**Extract provided**
# Physics example 1: classification of SUSY signal over SM background events

In the first example we look at building a multi-layered dense neural network with tensorflow to classify SUSY signal events over background events.

Further down, in 'Physics example 2', we look at the example of a simple regression test. 

In [None]:
#import all the required libraries here
import pandas as pd
import numpy as np
import tensorflow as tf
from sklearn import model_selection,preprocessing
import matplotlib.pyplot as plt
from sklearn.metrics import roc_curve, auc

### First load the dataset and define the variables to train over

We will use the popular python analysis library pandas to load and manipulate the data within a dataframe.

The dataset we will use has 50K events, 25K of each signal and background. This is indicated by the column 'signal' (0 for background, 1 for signal). Several high and low level physics variables have been precalculated and stored, we will use a typical subset used in SUSY analyses as features for the network to train on.

The background consists of ttbar events and the signal consists of the T2tt simplified SUSY model, where stops are pair produced and decay to a weakly interacting LSP and a top quark. For this particular point the mass of the stop is 900 GeV and the mass of the LSP is 100 GeV

In [None]:
dfFull = pd.read_pickle('data/stop50K.pkl')

#Pick a subset of features from the dataframe
subset=['signal', #1 for signal and 0 for background
        'HT','MET', #energy sums
        'MT','MT2W', #topological variables
        'n_jet','n_bjet', #jet and b-tag multiplicities
        'sel_lep_pt0','sel_lep_eta0','sel_lep_phi0', #lepton 4-vector
        'selJet_phi0','selJet_pt0','selJet_eta0','selJet_m0',# lead jet 4-vector
        'selJet_phi1','selJet_pt1','selJet_eta1','selJet_m1',# second jet 4-vector
        'selJet_phi2','selJet_pt2','selJet_eta2','selJet_m2']# third jet 4-vector

df = dfFull[subset]

print 'The df has',(df.signal==1).sum(),'signal events and',(df.signal==0).sum(),'background events'
print '\nSummary statistics:'
df.describe()

**Extracted entries**
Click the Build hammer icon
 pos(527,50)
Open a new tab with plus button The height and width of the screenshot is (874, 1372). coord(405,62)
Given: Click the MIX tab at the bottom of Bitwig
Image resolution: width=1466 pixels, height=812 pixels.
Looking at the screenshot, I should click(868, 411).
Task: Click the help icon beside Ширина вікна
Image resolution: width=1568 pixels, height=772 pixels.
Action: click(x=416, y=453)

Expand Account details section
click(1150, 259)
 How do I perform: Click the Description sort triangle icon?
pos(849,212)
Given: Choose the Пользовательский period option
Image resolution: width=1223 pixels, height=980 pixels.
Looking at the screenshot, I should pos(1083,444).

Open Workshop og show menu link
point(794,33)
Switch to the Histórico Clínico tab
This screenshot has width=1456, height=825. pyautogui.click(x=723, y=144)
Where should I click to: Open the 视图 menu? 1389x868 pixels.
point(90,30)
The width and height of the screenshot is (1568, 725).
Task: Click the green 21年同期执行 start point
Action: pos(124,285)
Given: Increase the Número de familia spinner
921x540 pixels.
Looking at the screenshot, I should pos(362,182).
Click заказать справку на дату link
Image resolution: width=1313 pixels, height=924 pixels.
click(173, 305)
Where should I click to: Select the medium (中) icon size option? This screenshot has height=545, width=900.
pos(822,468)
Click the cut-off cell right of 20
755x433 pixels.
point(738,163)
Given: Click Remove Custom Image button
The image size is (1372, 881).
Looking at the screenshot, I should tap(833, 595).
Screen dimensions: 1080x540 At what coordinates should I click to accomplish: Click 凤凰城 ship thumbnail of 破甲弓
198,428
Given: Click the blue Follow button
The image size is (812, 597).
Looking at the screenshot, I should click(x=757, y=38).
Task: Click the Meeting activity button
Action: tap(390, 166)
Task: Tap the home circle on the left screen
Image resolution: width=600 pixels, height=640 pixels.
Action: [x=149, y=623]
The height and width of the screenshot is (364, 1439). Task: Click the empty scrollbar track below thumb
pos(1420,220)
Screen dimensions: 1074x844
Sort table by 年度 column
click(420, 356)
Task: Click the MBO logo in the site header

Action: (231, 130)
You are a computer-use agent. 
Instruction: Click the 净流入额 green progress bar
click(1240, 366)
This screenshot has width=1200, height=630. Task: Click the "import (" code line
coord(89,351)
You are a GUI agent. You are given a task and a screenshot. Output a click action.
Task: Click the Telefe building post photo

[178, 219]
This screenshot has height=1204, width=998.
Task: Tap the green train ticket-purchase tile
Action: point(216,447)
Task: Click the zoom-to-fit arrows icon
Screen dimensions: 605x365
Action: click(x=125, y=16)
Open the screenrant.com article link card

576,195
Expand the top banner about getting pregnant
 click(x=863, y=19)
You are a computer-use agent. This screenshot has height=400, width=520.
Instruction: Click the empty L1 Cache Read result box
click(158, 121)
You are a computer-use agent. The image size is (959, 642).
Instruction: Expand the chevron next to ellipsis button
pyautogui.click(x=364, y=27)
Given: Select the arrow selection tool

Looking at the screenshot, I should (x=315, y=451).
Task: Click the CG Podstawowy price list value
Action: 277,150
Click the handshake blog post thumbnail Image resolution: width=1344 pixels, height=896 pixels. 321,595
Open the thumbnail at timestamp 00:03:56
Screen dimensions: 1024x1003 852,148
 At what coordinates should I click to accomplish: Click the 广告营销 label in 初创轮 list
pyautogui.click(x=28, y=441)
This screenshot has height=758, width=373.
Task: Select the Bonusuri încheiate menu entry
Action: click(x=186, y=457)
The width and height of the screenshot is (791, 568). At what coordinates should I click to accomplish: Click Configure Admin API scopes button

**Exercise brief**
Quote the SUSY classification page word for word, starting with "We will use the" and going on through "to train on.". Work only from the SUSY classification page.

**Exercise output**
We will use the popular python analysis library pandas to load and manipulate the data within a dataframe.

The dataset we will use has 50K events, 25K of each signal and background. This is indicated by the column 'signal' (0 for background, 1 for signal). Several high and low level physics variables have been precalculated and stored, we will use a typical subset used in SUSY analyses as features for the network to train on.